Data records
● ● ●
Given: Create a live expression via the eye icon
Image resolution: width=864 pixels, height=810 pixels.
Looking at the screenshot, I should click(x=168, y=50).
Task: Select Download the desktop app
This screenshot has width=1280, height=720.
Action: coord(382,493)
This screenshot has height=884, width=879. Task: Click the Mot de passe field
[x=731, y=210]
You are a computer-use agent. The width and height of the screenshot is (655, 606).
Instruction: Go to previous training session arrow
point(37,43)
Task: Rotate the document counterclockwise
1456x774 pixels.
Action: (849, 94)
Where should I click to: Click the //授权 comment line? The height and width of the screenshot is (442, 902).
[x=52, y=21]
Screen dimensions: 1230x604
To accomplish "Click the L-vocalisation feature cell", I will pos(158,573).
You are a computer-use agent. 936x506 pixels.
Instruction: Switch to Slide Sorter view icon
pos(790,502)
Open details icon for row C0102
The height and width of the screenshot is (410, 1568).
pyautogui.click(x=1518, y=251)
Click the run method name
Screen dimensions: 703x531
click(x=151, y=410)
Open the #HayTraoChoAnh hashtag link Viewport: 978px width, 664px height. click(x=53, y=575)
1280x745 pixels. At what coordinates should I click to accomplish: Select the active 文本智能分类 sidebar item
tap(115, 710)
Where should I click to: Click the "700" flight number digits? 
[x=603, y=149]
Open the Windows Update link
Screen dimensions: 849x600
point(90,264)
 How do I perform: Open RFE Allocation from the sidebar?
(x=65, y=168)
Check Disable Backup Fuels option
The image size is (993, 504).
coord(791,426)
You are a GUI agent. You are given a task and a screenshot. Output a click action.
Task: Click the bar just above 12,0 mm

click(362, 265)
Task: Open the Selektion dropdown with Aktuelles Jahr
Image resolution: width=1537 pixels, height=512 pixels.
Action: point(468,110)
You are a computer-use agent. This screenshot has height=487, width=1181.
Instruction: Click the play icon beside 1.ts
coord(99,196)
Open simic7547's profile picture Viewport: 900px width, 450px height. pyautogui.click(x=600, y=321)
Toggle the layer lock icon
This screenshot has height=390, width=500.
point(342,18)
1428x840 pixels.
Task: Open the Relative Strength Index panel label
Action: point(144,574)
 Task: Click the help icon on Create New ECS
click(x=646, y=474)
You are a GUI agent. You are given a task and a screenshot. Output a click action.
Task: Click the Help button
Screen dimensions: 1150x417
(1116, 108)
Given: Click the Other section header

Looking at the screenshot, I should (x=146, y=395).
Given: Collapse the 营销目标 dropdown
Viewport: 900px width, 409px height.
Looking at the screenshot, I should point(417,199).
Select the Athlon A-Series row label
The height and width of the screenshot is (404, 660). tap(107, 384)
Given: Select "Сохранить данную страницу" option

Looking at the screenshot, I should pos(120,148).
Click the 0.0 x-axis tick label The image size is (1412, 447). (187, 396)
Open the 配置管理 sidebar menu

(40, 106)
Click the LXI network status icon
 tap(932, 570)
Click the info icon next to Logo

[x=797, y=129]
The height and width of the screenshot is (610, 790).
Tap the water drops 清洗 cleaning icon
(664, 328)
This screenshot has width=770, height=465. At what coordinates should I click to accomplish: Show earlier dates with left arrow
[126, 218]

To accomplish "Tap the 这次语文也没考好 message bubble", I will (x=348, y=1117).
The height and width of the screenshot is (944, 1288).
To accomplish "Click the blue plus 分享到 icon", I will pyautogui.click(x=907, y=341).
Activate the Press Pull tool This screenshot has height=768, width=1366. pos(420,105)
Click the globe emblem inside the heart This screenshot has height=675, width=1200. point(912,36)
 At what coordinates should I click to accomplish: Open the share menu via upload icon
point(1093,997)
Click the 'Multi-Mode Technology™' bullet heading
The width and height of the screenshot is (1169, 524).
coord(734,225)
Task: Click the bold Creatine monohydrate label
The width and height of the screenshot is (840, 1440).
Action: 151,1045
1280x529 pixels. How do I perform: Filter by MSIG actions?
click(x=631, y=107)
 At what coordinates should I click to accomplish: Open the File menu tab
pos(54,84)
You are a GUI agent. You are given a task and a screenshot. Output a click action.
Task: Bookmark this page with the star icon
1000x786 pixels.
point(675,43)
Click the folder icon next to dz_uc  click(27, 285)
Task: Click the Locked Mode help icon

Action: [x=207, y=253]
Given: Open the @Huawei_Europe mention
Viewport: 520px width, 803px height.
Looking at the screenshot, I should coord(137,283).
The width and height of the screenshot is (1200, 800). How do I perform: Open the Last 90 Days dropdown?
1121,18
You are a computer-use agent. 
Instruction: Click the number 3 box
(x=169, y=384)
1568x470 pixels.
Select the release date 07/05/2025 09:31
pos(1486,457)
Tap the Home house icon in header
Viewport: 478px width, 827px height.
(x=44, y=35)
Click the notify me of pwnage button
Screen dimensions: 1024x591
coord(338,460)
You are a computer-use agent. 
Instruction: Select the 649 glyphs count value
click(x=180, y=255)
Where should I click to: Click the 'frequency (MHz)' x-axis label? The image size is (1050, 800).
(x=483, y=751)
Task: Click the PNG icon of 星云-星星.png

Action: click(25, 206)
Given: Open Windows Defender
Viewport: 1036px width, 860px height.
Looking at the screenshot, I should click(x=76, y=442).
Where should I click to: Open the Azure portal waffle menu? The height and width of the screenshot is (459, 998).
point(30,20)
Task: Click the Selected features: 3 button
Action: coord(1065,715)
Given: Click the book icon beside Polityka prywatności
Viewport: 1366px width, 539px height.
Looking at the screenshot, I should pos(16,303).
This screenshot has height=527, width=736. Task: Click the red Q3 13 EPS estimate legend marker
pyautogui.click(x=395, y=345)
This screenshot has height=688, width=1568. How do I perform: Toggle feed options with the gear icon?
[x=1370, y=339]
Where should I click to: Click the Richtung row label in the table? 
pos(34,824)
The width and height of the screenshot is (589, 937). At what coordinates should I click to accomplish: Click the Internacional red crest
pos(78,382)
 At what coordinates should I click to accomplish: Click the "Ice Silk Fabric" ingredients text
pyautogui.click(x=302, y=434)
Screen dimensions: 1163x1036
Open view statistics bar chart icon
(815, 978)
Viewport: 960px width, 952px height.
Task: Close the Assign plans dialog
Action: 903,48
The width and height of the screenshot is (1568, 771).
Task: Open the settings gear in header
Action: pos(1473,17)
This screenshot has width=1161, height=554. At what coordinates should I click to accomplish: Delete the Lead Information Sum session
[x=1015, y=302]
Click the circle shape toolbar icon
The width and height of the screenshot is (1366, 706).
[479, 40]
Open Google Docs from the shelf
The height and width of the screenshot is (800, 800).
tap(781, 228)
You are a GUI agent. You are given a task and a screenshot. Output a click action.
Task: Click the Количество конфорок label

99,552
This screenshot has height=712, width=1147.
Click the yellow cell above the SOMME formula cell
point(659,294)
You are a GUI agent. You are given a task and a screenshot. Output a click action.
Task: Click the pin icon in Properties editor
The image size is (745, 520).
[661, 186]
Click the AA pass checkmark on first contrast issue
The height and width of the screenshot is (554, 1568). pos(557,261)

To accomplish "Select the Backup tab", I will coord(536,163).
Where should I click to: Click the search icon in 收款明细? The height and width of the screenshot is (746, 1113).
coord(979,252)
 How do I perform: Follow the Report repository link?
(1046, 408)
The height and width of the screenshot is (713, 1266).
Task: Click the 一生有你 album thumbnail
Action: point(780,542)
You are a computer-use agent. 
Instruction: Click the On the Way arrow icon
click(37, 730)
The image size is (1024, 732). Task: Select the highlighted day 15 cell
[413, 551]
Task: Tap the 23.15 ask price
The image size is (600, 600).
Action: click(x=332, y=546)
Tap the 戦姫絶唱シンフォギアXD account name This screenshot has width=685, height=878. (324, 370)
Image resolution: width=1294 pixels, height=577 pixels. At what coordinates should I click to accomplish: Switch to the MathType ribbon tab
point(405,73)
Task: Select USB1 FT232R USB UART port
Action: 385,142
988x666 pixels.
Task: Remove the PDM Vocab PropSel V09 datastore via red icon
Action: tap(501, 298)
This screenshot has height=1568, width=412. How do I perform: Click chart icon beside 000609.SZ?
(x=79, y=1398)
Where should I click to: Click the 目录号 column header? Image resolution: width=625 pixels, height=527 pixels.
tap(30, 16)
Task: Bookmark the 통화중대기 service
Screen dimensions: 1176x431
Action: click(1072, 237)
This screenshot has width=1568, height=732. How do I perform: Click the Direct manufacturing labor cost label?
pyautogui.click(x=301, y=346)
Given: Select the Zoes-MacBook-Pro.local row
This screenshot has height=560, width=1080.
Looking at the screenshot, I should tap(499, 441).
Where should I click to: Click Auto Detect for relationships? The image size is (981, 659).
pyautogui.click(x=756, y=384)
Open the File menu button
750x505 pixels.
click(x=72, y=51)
● ● ●
EXERCISE: Whenever the string "Bookmark" shows up in a line of the entries, copy that line.

REPLY TO THE EXERCISE:
Task: Bookmark this page with the star icon
Task: Bookmark the 통화중대기 service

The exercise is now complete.